Turn the material, from its first line through the line containing "[x=211, y=431]" (that line included), into a JSON list of strings with one string per line and no blank lines.
|---|
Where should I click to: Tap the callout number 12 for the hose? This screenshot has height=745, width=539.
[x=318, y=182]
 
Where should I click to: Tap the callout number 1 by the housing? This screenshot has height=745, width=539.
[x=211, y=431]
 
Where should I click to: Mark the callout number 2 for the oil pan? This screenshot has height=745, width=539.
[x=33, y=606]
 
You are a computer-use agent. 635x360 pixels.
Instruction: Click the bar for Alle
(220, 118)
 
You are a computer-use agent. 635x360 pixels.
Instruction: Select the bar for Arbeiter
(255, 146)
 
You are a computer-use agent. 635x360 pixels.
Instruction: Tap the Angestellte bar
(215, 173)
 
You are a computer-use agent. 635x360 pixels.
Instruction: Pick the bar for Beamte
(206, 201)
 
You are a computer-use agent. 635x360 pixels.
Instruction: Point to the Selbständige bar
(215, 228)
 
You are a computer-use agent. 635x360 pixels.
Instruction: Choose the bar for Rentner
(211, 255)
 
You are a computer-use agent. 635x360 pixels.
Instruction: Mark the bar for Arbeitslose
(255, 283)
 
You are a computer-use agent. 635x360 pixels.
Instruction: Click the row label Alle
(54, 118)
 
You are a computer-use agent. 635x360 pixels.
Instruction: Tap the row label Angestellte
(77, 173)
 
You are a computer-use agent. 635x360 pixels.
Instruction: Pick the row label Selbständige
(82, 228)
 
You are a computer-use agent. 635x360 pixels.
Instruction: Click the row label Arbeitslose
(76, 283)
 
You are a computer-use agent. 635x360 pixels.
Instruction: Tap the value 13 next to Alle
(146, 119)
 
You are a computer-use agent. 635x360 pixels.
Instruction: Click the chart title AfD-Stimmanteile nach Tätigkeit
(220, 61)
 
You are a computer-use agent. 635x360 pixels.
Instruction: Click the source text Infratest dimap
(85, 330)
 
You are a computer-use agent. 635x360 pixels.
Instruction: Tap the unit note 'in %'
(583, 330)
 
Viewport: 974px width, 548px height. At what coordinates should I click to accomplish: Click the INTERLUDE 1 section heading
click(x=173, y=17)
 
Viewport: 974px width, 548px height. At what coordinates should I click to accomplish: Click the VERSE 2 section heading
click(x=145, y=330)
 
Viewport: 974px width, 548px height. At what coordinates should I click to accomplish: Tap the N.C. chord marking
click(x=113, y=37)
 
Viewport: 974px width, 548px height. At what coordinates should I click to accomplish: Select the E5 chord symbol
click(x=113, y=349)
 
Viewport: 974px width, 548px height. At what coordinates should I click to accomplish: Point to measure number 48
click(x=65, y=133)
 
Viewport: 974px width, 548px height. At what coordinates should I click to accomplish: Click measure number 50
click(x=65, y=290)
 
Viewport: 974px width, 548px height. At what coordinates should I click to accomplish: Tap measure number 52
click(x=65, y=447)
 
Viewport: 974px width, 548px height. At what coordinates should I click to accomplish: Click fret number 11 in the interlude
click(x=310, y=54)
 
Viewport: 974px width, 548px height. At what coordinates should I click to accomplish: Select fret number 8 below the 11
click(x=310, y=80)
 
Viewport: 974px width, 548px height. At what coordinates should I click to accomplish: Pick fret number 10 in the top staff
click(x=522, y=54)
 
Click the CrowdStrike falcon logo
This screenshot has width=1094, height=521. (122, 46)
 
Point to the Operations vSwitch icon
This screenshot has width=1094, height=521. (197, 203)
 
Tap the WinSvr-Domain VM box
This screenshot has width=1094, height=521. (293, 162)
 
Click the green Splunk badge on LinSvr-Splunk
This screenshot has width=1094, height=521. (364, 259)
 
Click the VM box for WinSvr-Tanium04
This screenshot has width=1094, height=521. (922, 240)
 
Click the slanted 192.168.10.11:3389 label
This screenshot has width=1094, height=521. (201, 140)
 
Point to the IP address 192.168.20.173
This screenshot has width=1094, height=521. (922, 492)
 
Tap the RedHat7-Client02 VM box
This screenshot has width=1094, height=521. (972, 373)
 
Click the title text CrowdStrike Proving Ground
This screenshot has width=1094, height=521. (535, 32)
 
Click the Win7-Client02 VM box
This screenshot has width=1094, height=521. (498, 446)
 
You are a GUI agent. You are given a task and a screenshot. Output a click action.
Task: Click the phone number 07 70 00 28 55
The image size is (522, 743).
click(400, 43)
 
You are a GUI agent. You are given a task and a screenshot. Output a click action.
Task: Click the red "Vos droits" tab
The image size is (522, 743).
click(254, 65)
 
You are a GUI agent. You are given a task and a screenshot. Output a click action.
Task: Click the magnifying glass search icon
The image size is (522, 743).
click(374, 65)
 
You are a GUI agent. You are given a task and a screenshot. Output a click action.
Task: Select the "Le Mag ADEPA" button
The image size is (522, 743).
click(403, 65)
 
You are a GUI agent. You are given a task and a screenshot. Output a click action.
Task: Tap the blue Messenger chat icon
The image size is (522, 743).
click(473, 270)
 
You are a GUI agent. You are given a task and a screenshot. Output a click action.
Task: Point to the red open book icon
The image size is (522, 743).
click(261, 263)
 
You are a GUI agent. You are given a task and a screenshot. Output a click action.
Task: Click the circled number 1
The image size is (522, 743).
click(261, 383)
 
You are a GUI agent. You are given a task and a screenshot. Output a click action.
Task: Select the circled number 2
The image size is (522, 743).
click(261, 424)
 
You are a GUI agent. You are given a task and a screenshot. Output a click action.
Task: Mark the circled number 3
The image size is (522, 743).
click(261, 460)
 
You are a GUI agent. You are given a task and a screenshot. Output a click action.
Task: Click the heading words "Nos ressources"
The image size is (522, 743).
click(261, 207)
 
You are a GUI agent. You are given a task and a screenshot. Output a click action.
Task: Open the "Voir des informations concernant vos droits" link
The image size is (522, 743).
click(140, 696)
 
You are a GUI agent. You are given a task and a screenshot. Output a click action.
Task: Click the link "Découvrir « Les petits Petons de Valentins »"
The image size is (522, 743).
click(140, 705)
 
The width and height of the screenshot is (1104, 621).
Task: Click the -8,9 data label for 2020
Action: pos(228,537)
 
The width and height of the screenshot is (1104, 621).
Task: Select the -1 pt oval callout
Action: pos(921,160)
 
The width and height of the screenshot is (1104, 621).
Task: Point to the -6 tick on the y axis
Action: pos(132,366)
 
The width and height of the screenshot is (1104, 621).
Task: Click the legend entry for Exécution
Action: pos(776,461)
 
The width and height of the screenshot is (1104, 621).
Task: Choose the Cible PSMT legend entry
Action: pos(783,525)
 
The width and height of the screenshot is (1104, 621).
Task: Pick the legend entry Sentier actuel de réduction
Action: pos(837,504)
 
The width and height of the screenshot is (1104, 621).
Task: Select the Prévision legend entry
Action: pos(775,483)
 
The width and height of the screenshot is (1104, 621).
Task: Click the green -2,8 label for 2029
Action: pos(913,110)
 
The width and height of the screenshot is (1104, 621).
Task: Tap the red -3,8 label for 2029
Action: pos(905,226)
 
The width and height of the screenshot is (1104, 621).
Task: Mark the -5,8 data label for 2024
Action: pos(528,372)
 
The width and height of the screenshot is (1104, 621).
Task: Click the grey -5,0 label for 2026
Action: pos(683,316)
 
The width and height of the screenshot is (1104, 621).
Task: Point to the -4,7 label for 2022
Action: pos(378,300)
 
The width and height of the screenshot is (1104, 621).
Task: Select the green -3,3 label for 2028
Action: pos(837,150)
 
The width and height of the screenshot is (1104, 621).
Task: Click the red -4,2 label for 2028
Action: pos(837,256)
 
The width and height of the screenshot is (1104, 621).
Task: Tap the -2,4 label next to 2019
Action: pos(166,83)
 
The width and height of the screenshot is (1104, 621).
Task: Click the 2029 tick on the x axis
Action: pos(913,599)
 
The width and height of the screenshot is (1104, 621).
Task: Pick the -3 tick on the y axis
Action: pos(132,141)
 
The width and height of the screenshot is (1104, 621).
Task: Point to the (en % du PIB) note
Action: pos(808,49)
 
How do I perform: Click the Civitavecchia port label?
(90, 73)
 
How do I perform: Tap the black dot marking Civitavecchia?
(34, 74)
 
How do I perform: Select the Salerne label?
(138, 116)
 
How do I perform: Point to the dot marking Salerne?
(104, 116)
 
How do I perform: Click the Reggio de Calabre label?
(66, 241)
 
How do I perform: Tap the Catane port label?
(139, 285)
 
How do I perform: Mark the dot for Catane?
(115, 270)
|---|
Answer to the problem:
[
  "Where should I click to: Tap the callout number 12 for the hose? This screenshot has height=745, width=539.",
  "[x=318, y=182]",
  "Where should I click to: Tap the callout number 1 by the housing? This screenshot has height=745, width=539.",
  "[x=211, y=431]"
]